▸ **REQUIRED WORK**:
Please restate each line of the material word for word and omit any pictures.
════════════════
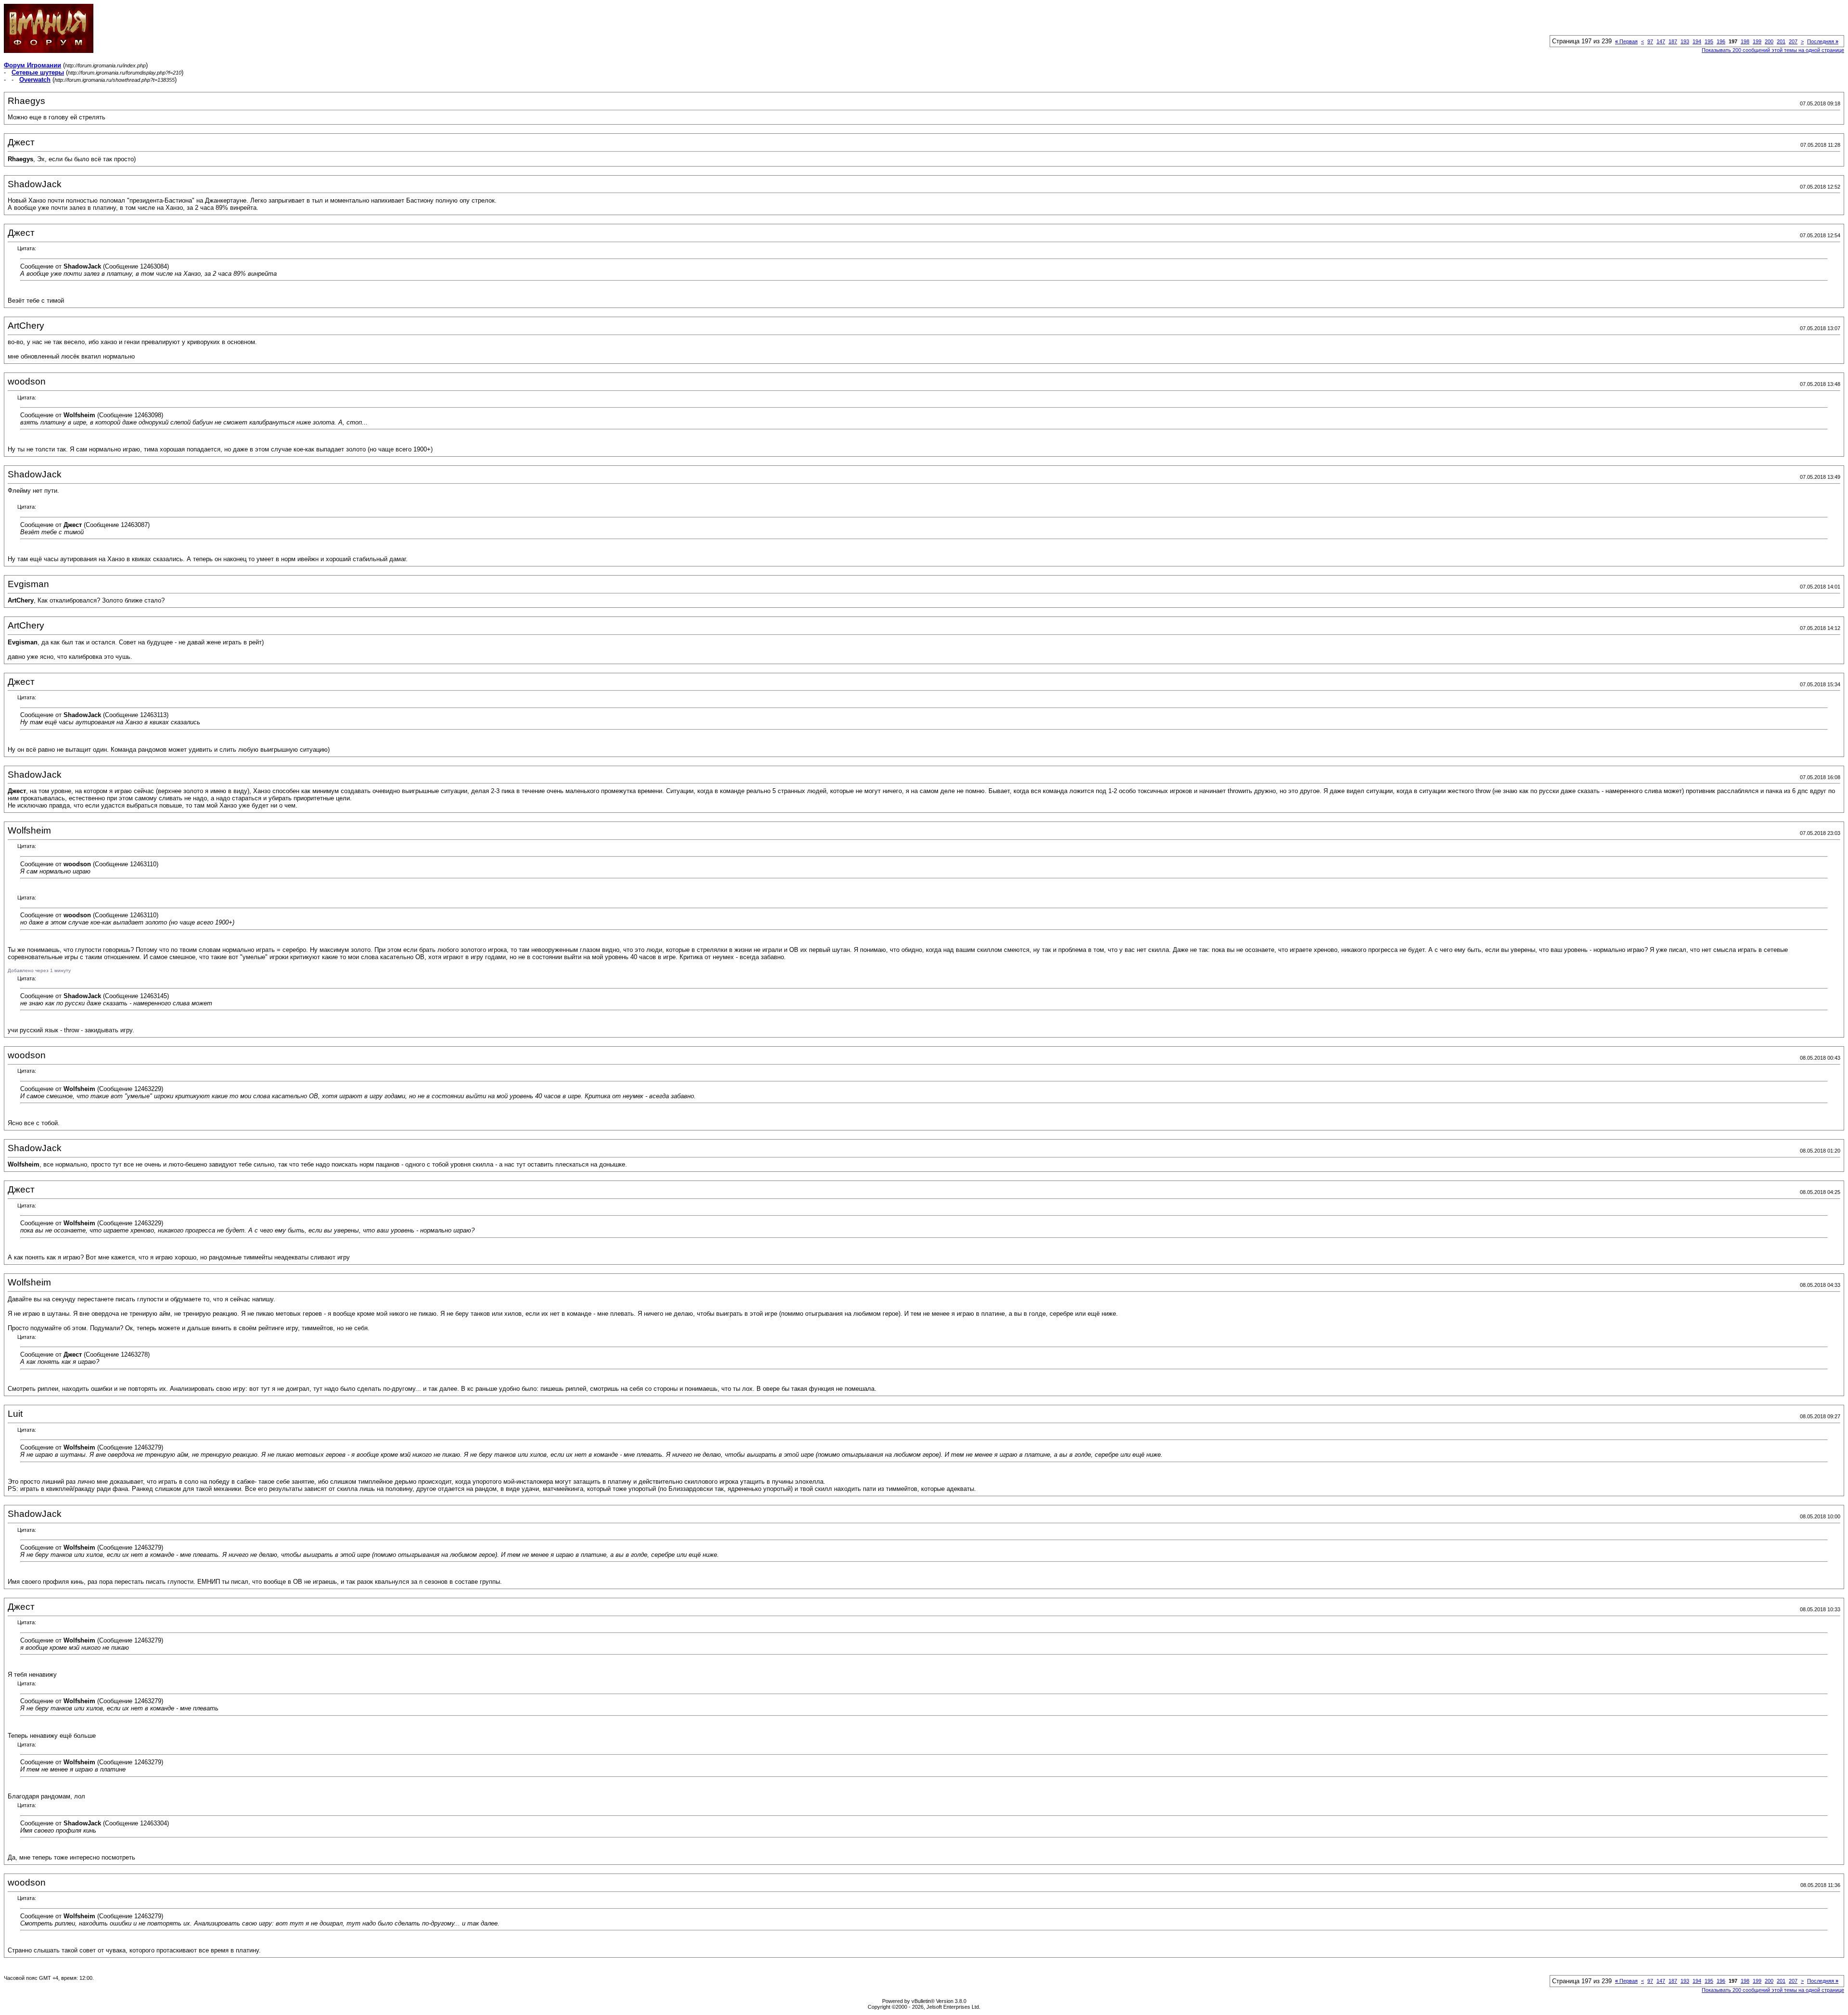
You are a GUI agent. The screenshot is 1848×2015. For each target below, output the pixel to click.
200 (1769, 41)
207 (1793, 41)
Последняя (1822, 41)
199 (1757, 41)
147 (1660, 41)
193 (1685, 41)
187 (1672, 41)
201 (1781, 41)
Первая (1626, 41)
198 (1745, 41)
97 (1650, 41)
════════════════
▸ **REPLY**:
You are a GUI agent. The screenshot is 1848×2015. For each target below, output the pixel to click.
200 (1769, 41)
207 (1793, 41)
Последняя (1822, 41)
199 (1757, 41)
147 (1660, 41)
193 (1685, 41)
187 (1672, 41)
201 (1781, 41)
Первая (1626, 41)
198 (1745, 41)
97 (1650, 41)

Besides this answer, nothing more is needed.